The next morning, he began studying again.

He locked himself into a brutal schedule. No distractions. No rest. Just books and pain. He took the exam the following year and scored 255.

When the result loaded on the screen, he felt the joy swell in his chest. It was happening. Finally, something was going right.

Until it didn't.

He received the email a week later: Rejected.

Reason: Second Sitting.

Apparently, the department now prioritized students who passed in one sitting. Gideon stared at the message for hours, numb.

That was the moment the final string snapped.

The sun was unusually bright that afternoon, mocking the mood in Gideon's chest. He left home without telling anyone, walking through town with slow, deliberate steps. His mind wasn't racing — it was eerily calm. That scared him more than any sadness ever had.

People passed him, going about their day. Market women yelled out prices. Hawkers chased after moving buses. A small boy tugged on his mother's wrapper and pointed at a phone in a store window. Life continued. Oblivious.

Gideon walked through all of it like a ghost.

He made his way to the center of town, where the old four-story hotel stood — the tallest building in the area. It had once been a tourist destination in the '80s, but was now a decaying structure with cracked walls and moss-stained balconies. No one went there except for drunkards and forgotten memories.

He walked past the receptionist desk, which was unstaffed, and took the stairs up — one floor, two, three. The air got thinner. His legs trembled, but not from exhaustion. He reached the rooftop door, pushed it open, and stepped into the light.

The town stretched out before him like a dusty diorama. Tin roofs gleamed. Palm trees swayed in the wind. Honking cars formed an unending stream of noise. For a moment, Gideon forgot why he was there.

Then it came back.

He stepped to the edge. The ledge was narrow, barely a foot wide. His sneakers gripped the crumbling cement. One wrong move…

Below, someone screamed.

Within seconds, a small crowd gathered. Phones came out. Shouts filled the air.

"Guy, abeg no try am!"

"You fit still make am, bro!"

"Call police! Somebody call—"

But none of it touched him. He was inside himself now, buried so deep that the world felt like a faraway radio station, crackling in the distance.

He looked up at the sky.

"I just wanted a chance," he said to no one.

He closed his eyes.

Then — a voice.

"Please…"

It was soft. Raw.

He opened his eyes and turned slightly. Behind him stood a girl. She was his age, maybe younger. A plain yellow top clung to her frame, tears streamed freely down her cheeks, and her eyes —God, her eyes — held more pain than his own.

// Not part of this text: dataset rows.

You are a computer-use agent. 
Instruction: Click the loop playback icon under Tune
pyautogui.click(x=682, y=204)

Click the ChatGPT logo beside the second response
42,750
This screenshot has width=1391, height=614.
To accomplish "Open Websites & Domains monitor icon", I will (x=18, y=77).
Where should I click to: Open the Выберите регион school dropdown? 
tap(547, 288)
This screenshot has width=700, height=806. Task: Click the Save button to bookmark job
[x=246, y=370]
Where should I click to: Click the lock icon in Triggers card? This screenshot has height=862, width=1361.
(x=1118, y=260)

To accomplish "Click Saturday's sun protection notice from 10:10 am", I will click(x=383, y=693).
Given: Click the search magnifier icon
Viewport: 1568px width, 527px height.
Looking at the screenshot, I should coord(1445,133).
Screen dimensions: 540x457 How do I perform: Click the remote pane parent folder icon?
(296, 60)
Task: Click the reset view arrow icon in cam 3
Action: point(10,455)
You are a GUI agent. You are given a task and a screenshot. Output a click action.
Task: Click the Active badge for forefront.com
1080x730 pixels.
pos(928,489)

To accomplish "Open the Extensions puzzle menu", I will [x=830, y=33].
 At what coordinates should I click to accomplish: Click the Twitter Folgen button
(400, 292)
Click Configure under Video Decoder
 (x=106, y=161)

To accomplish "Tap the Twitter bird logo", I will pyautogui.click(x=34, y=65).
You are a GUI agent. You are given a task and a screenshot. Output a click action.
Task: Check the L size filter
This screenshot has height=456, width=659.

"Don't," she whispered. "Please… don't go."

He hadn't expected to see anyone there, especially not someone like her. There was a purity in her sorrow, like she felt something for him — not pity, not curiosity, but real grief. And that broke him more than the rejection ever could.

He took a step toward her.

And slipped.

His foot lost its grip. Gravity snatched him like a jealous god. The world flipped upside down. The wind screamed past his ears. The girl's cry vanished into silence.

In that final moment, regret hit him like a truck.

I didn't get to live. I didn't kiss anyone. I didn't make love. I didn't matter. I never mattered…

He saw himself as a boy again — solving puzzles in his father's room, smiling because he thought the world was fair.

He saw his mother carrying hot water to his room during late-night study sessions. His father counting coins in a dish. His siblings dancing to loud music downstairs.

They'll miss me, he thought. Maybe.

He closed his eyes.

And then —

FLASH.

A blinding white light consumed him.

Time stopped. Or maybe he stopped existing.